→ Your goal
Transcribe only the part of the listing below that begins at the line containing "Open the Compare menu" and runs to its final line, keeping both ends.
[Opening Input material section]
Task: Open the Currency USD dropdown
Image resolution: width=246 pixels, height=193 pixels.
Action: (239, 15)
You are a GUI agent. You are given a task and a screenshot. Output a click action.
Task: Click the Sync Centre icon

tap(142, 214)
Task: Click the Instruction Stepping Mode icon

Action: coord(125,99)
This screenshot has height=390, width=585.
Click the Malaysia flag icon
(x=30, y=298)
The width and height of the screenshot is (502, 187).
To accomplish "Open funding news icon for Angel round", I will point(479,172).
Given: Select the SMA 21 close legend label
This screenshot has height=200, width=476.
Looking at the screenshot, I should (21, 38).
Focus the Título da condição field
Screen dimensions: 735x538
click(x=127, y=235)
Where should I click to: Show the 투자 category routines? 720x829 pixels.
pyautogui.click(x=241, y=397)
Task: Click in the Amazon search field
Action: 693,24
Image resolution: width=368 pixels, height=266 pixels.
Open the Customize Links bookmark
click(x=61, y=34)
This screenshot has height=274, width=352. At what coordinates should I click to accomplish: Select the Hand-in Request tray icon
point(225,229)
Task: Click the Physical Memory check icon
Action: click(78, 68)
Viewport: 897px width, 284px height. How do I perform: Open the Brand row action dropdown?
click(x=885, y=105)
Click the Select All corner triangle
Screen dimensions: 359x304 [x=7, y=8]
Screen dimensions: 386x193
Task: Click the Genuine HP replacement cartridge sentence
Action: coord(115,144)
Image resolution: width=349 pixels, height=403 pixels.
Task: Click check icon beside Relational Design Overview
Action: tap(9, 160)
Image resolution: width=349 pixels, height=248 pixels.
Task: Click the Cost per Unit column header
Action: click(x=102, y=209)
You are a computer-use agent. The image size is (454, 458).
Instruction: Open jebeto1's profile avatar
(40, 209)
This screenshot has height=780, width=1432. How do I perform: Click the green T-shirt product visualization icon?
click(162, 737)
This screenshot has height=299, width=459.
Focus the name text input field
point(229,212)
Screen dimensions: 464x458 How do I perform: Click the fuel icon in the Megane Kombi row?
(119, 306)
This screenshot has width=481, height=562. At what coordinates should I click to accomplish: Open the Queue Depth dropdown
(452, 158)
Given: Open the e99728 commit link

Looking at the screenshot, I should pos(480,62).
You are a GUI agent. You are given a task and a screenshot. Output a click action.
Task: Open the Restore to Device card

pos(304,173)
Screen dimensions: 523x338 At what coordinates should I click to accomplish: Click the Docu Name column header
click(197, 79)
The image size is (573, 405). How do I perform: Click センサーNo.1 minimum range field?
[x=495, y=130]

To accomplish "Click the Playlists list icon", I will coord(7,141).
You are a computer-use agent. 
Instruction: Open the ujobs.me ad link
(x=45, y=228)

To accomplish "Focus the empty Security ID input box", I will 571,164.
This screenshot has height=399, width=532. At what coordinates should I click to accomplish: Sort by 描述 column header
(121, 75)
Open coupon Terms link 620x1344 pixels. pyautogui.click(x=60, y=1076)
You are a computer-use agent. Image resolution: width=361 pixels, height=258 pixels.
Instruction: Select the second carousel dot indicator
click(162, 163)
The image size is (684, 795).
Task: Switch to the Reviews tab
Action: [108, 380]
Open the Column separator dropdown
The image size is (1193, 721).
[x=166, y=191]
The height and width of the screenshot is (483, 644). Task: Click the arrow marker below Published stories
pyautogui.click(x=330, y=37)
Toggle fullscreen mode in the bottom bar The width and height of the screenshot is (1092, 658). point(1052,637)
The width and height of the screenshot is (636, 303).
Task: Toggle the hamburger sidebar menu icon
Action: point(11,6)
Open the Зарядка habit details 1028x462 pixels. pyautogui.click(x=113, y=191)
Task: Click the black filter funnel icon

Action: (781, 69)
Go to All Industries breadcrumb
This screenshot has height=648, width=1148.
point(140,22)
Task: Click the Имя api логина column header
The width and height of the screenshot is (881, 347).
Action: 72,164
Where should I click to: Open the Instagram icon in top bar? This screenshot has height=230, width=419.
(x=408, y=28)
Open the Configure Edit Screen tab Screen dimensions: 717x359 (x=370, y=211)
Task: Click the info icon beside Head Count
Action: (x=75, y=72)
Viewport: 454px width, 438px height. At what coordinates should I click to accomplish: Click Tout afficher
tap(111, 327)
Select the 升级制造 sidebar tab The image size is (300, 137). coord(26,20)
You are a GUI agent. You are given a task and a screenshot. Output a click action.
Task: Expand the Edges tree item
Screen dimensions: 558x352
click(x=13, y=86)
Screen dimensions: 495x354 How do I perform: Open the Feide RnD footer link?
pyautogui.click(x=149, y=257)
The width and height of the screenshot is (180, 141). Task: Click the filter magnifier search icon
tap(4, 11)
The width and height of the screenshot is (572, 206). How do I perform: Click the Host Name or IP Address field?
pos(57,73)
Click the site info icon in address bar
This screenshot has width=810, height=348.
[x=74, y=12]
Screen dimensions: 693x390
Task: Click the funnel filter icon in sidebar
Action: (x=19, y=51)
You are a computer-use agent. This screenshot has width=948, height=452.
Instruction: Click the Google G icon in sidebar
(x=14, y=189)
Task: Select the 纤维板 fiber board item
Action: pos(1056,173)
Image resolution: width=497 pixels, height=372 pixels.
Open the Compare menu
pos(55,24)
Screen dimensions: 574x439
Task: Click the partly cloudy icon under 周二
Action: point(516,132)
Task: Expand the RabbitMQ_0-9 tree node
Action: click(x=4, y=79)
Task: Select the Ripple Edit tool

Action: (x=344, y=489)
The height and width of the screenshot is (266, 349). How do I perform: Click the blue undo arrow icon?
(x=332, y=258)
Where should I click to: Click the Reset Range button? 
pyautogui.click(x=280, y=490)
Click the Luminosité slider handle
[Closing Input material section]
→ Answer space
Open the Compare menu
pos(55,24)
Screen dimensions: 574x439
Task: Click the partly cloudy icon under 周二
Action: point(516,132)
Task: Expand the RabbitMQ_0-9 tree node
Action: click(x=4, y=79)
Task: Select the Ripple Edit tool

Action: (x=344, y=489)
The height and width of the screenshot is (266, 349). How do I perform: Click the blue undo arrow icon?
(x=332, y=258)
Where should I click to: Click the Reset Range button? 
pyautogui.click(x=280, y=490)
Click the Luminosité slider handle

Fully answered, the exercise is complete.